Secondly, and perhaps more importantly, this gives near-instant critical mass to PS Suite. While most commentators agree that Suite is an important and positive direction for Sony, there has been a lot of concern over just how the platform was ever going to reach the point of actually being relevant to the market. Sony's tablet devices and the Xperia Play don't make up a substantial enough chunk of the market for developers to be interested, after all - but add Vita to the equation and suddenly it's a much more attractive prospect, not only to developers, but also consequently to other hardware manufacturers who may have previously baulked at the requirements for PS Suite to run on their systems.
Sony, unlike Nintendo, is taking important steps into the market that threatens to kill handhelds.
In practical terms, what this means in the short term is that Sony has opened up the potential for low-cost, iOS-style gaming hits to be available on the Vita. Many questions remain to be asked, however, not least of which is what the company is going to do with regard to pricing (previous efforts at bringing iOS titles to established game consoles have generally involved ridiculous price-hikes) and how open it will be to the concept of freemium games. Yet the point still stands that Sony, unlike Nintendo, is taking important steps into the market that threatens to kill handhelds.
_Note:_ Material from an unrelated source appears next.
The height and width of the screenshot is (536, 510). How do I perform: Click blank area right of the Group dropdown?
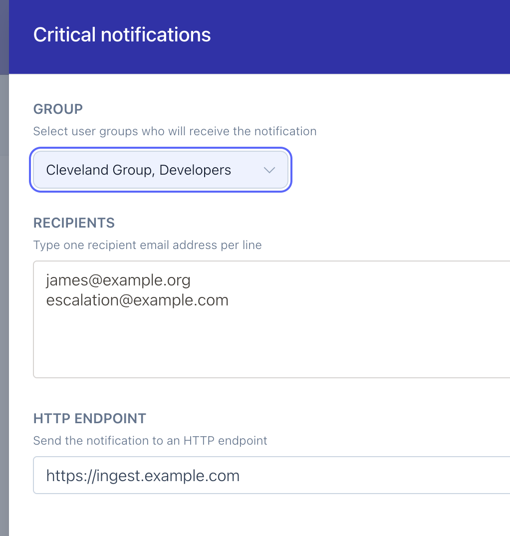pos(399,170)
This is very positive for Sony, but it doesn't quite allay fears about the future of the Vita. The reality of the situation remains - this is a dedicated gaming device in a world that doesn't seem to have any huge requirement for dedicated gaming devices any more, and while you and I will probably buy one because we love some of the more traditional gaming genres and control mechanisms enabled by Vita, one can't help but wonder how much of the wider market feels that way.
What Vita needs to prove - and hasn't shown just yet - is that it's a device that justifies being carried in my pocket alongside my Android or iOS phone, offering major functionality and possibilities above and beyond what the phone can do. In part, I fear that Sony's thinking may still be rooted too firmly in Japan, where older "featurephones" still dominate and iPhone-style smartphones are only now seriously taking root - giving the Vita a major window of opportunity. In the West, the company certainly has its work cut out for it. Vita will almost certainly be a success, but to be a success on the scale that Sony - and the industry - wants to see, it must go a lot further to prove itself to a market which, right now, is already very happy with what's in its pocket.